Task prompt
Write out exactly the lines from the one with "Subscribe (1220, 2428)" through the last line of the data below, but not the pictures.

== Provided records ==

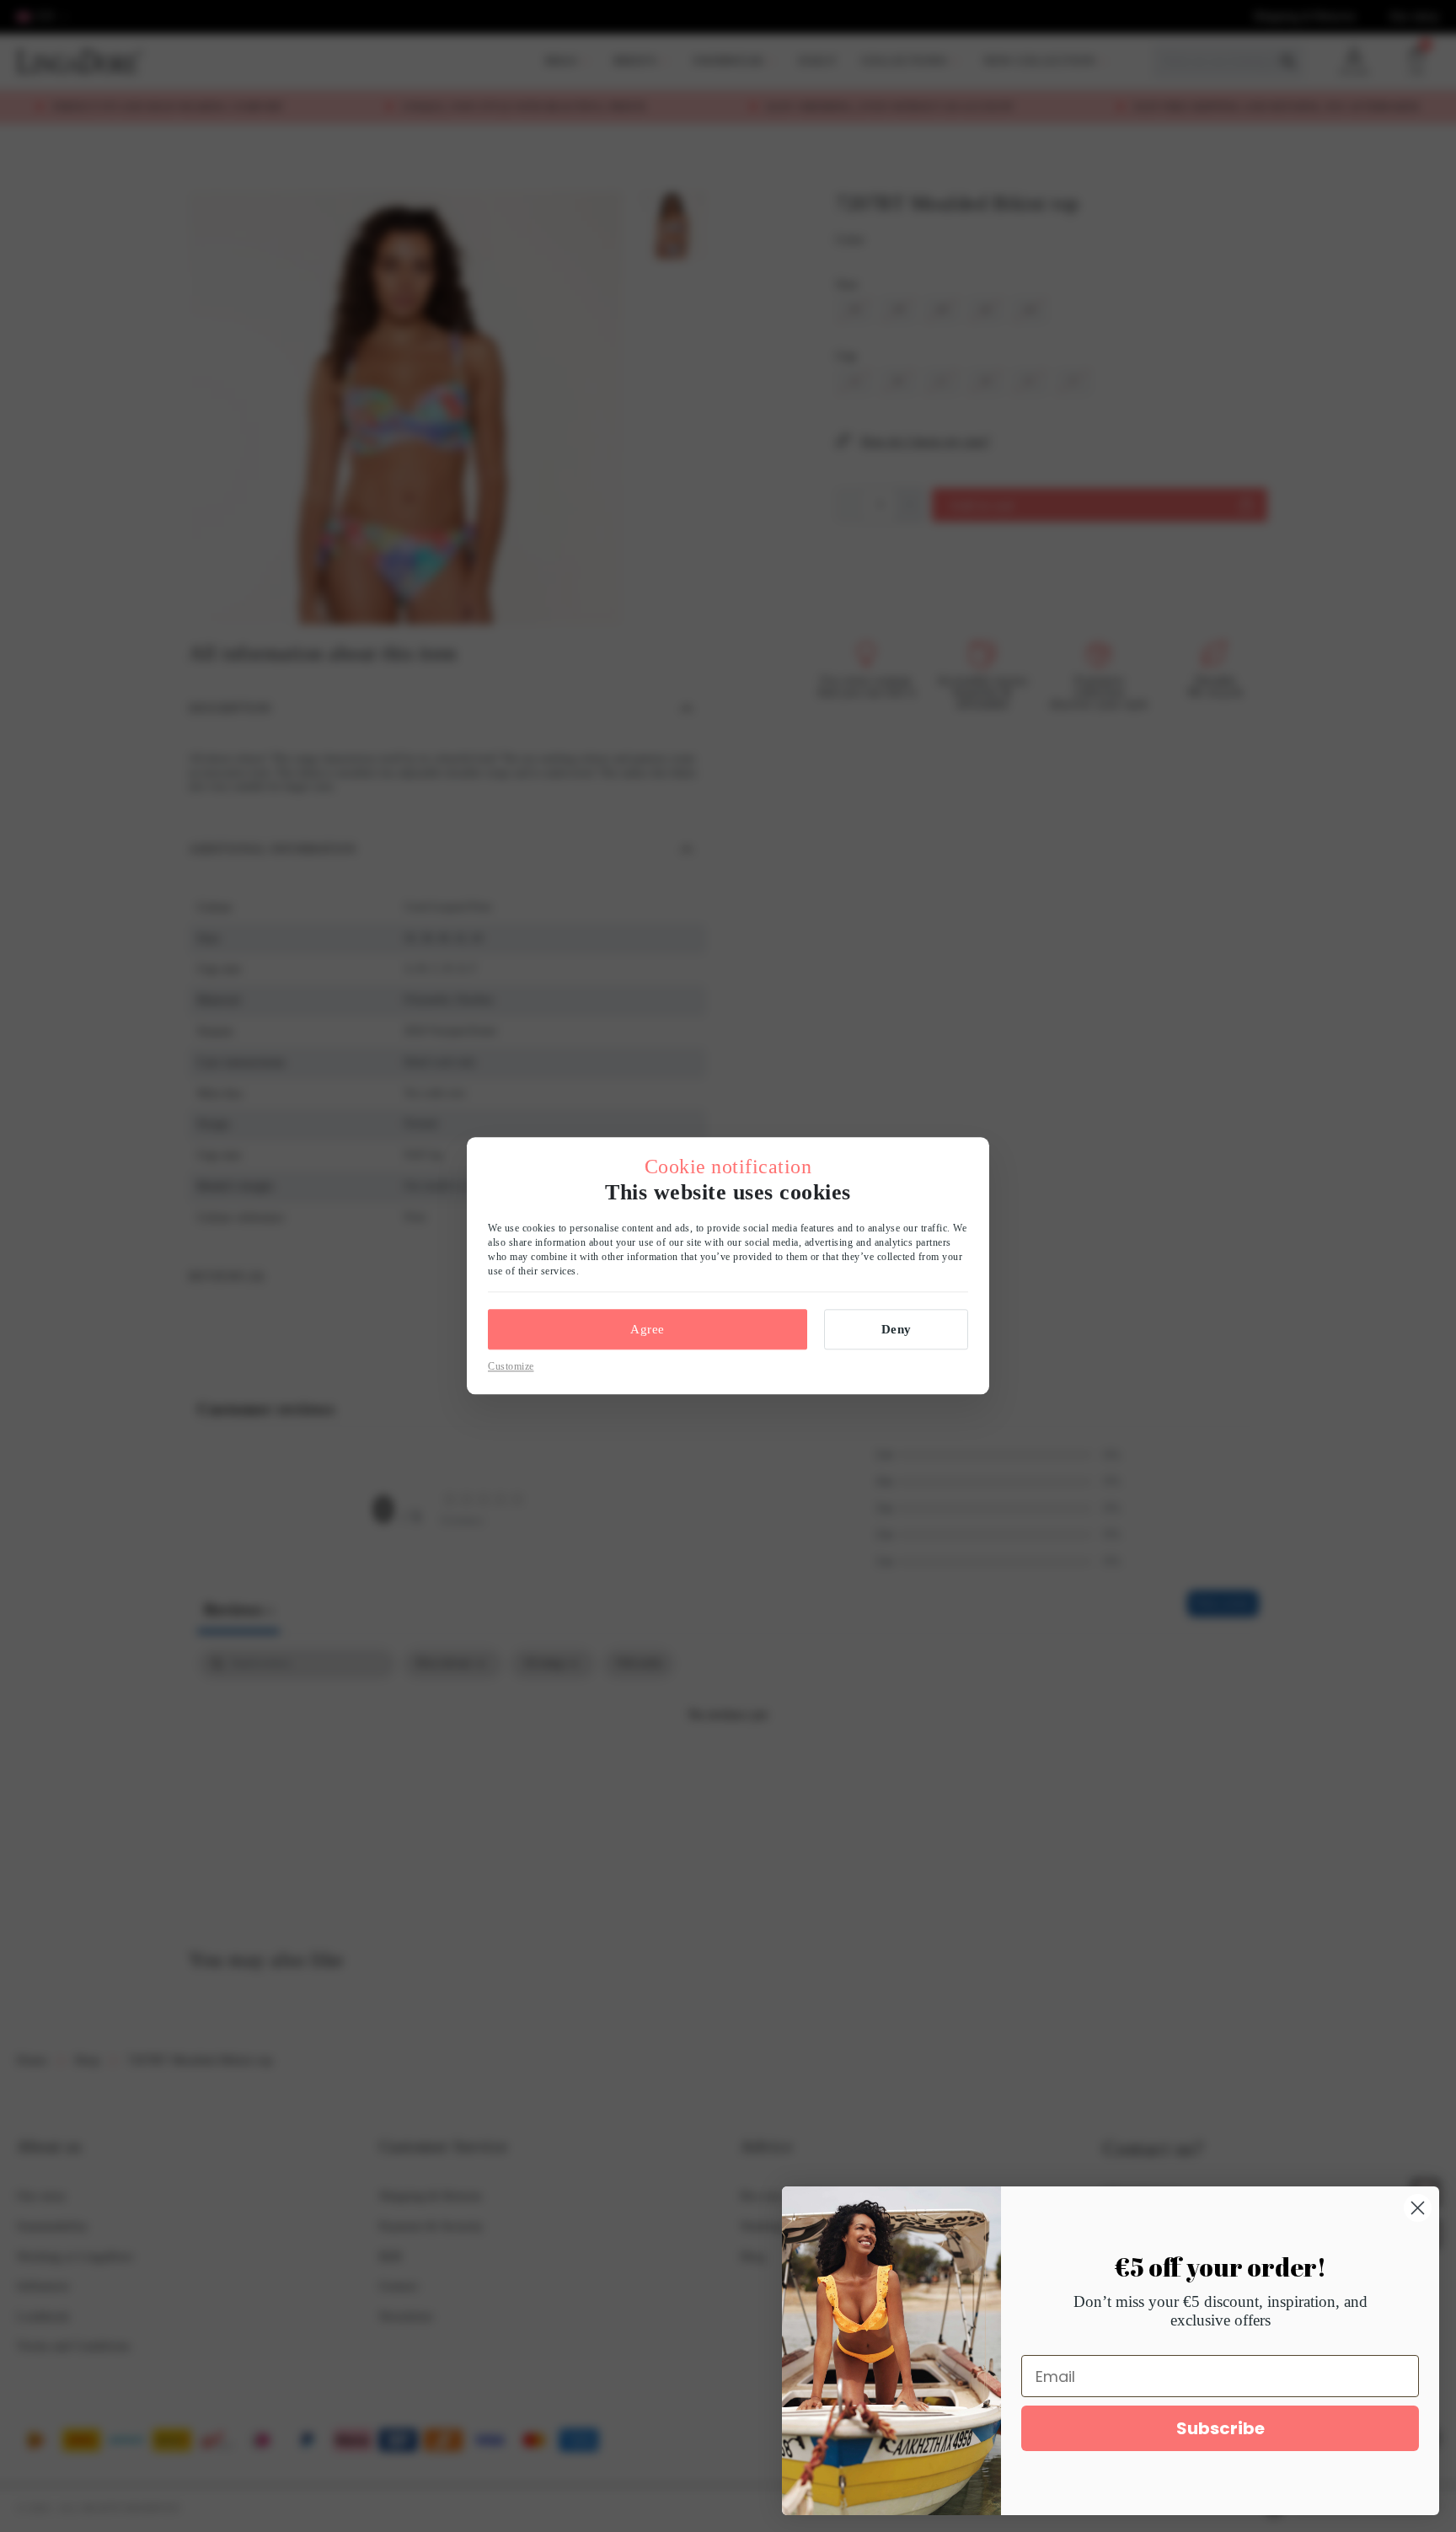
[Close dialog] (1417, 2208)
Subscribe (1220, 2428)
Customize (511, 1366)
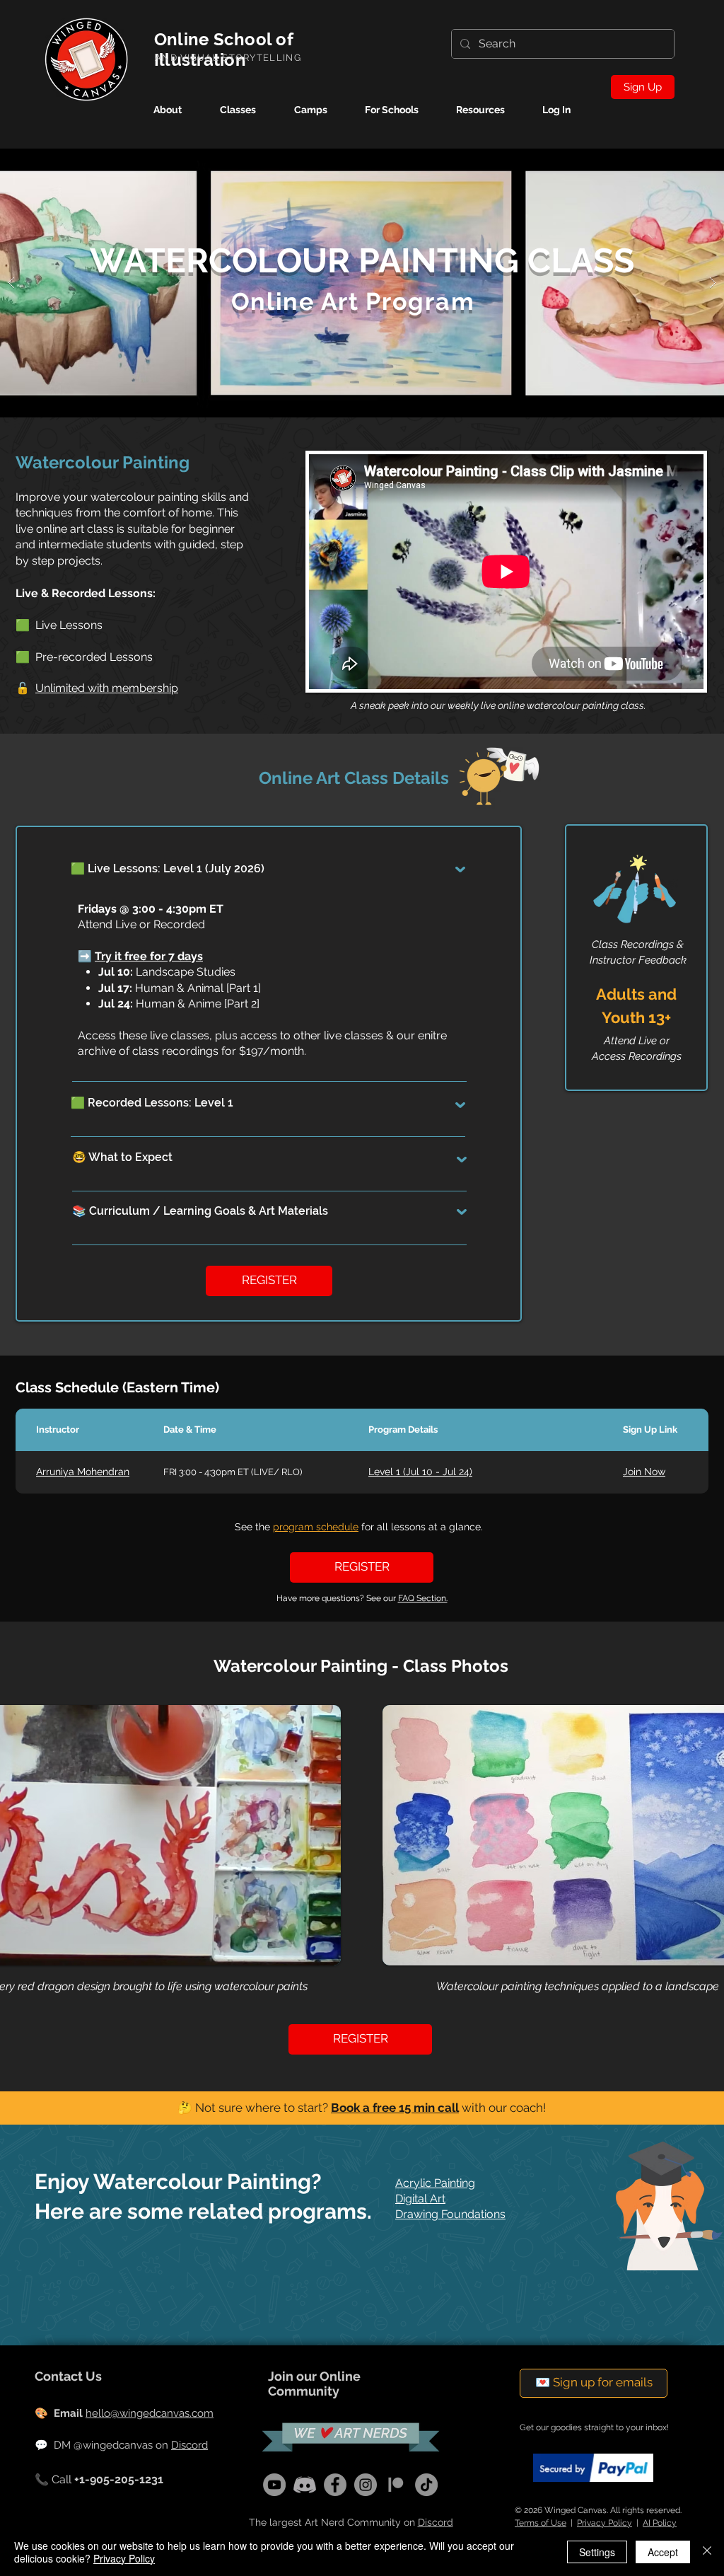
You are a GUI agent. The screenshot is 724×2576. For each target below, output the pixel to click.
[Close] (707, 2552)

===

Answer to this problem
Subscribe (1220, 2428)
Customize (511, 1366)
You are a GUI agent. The screenshot is 724×2576. For each target below, output the pixel to click.
[Close] (707, 2552)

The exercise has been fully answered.